The following are excerpts from “Reinventing the Arts,” the cover article in the just-released edition of UT Dallas Magazine. The piece was written by Gaile Robinson, an area art critic and arts writer. The full version of this story and other articles are available in the magazine’s online edition.
What do you get when you put an animator, a physicist and a painter together?
Don’t anticipate a punch line; there isn’t one. Not yet.
“The answer will come in the future,” said Dr. Dennis Kratz, dean of the School of Arts and Humanities, “in a place designed to create pathways among people, projects and ideas.”
As dean, Kratz has developed an interdisciplinary curriculum that fosters collaboration at the intersection of arts and humanities, science and engineering.
“There is a statistical correlation between Nobel Prize winners and art,” Kratz said. “It enables them to see from a different viewpoint.”

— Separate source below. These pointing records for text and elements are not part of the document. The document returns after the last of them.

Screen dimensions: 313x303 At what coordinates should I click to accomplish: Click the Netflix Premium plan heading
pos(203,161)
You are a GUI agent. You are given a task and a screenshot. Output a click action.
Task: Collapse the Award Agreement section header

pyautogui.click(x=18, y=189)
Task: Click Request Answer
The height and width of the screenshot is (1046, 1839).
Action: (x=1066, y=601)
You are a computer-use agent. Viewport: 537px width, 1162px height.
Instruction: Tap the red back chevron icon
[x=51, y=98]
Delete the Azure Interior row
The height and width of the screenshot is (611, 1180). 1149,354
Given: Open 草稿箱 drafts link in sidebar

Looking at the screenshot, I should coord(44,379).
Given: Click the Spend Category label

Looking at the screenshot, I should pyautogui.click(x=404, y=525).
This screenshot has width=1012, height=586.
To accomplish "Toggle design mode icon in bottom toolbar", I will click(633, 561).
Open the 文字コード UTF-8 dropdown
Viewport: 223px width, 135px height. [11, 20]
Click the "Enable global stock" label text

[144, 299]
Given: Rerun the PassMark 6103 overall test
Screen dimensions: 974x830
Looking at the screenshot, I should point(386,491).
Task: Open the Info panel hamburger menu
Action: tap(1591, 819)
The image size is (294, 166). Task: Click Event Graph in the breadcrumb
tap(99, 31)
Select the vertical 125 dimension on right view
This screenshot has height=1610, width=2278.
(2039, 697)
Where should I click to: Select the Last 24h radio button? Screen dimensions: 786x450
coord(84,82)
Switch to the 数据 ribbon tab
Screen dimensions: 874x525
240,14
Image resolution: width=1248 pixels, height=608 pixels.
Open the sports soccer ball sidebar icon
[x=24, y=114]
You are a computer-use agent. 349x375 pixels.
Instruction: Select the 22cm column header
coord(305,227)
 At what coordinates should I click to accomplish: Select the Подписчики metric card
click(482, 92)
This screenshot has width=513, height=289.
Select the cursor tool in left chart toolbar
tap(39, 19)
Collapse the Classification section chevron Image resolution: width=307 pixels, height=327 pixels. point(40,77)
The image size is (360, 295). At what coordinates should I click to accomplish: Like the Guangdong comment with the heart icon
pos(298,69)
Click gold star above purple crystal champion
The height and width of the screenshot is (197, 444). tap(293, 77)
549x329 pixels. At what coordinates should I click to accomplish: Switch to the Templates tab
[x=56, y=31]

“There is a statistical correlation between Nobel Prize winners and art,” said Dean Dennis Kratz.
Kratz’s viewpoint, a broadminded administration, and a creative faculty eager to transform the traditions of a typical liberal arts program, have redefined how the arts and humanities are viewed and taught at UT Dallas.
“This isn’t about putting art in a science-based university. It’s about reconstructing the way we educate people to bring science, art and humanities together,” Kratz said.
“We want to suffuse everything.”
Kratz’s manifest destiny—geographically and cognitively—is recognized by way of the Arts and Technology Program, Texas’s first degree that combines computer science and engineering with arts and humanities.
ATEC is a contemporary hybrid, a joint creation of the Erik Jonsson School of Engineering and Computer Science and the School of Arts and Humanities.
New ATEC Building Demonstrates Commitment
“It’s right on the center of campus. This is prominent real estate. This tells you about the University’s own priorities.” said Dr. Richard Brettell, the Margaret M. McDermott Distinguished Chair of Art and Aesthetic Studies.
The 155,000-square-foot, $60 million project is scheduled for its ribbon cutting in 2013. It will provide 2,150 new classroom seats and 50 offices, as well as a lecture hall that will seat 1,200. The building was designed by Studios Architecture, the same firm that designed the Googleplex, Google’s headquarters in Mountain View, Calif.
Dr. Dave Parry, assistant professor of Arts and Technology and emerging media and communication.
Student Perspectives Broaden
“Humanities students often have no understanding why the Internet is fundamentally different from other forms of communication. The computer science students get it. But the humanities students understand the critical issues and why it matters on a cultural level. When you get them together it’s more productive,” said Dr. David Parry, assistant professor of ATEC and emerging media and communication
Parry believes there is an absolute necessity to be digitally literate. “In the future, the people who have power—power in a good way, power over their own lives—will be digitally literate,” he said. “There will be people who understand how to make, use, manipulate, critique and engage with social media in all its forms and there will be people who will just consume.” Parry sees his job as moving the consumers into the group of producers.
Recent Hires Show Emphasis
Dr. Roger Malina is a physicist, astronomer and executive editor of the Leonardo publications at MIT Press. With dual appointments as a distinguished professor of arts and technology in the School of Arts and Humanities and a professor of physics in the School of Natural Sciences and Mathematics, he focuses on connections among the natural sciences and arts, design and the humanities.
“In my career, I’ve had the scientific strand and the art and technology strand. This is an opportunity to combine both,” Malina said. “There are not many places in the U.S. or internationally that are doing what we’re trying to accomplish here—merge arts and humanities with science and engineering at a deep level and with the resources to support it.”
Dr. Venus Opal Reese, an associate professor of aesthetic studies, teaches and performs.
Freedom for Faculty
In more established institutions of higher learning, Dr. Venus Opal Reese, who teaches everything from identity theory to hip-hop dance, knows that taking her solo performance show on the road would be viewed with disapproval.
“I would have been penalized, not rewarded,” said Reese, associate professor of aesthetic studies. When schools post a job for an artist and a scholar, she said, most want a performer or a scholar to teach traditional theater history.
“When in truth, I don’t teach theater history. I do teach how people themselves perform, in terms of gender, race, sexuality and class. And I am a working performer. Taking this job afforded me the opportunity to be my whole self.”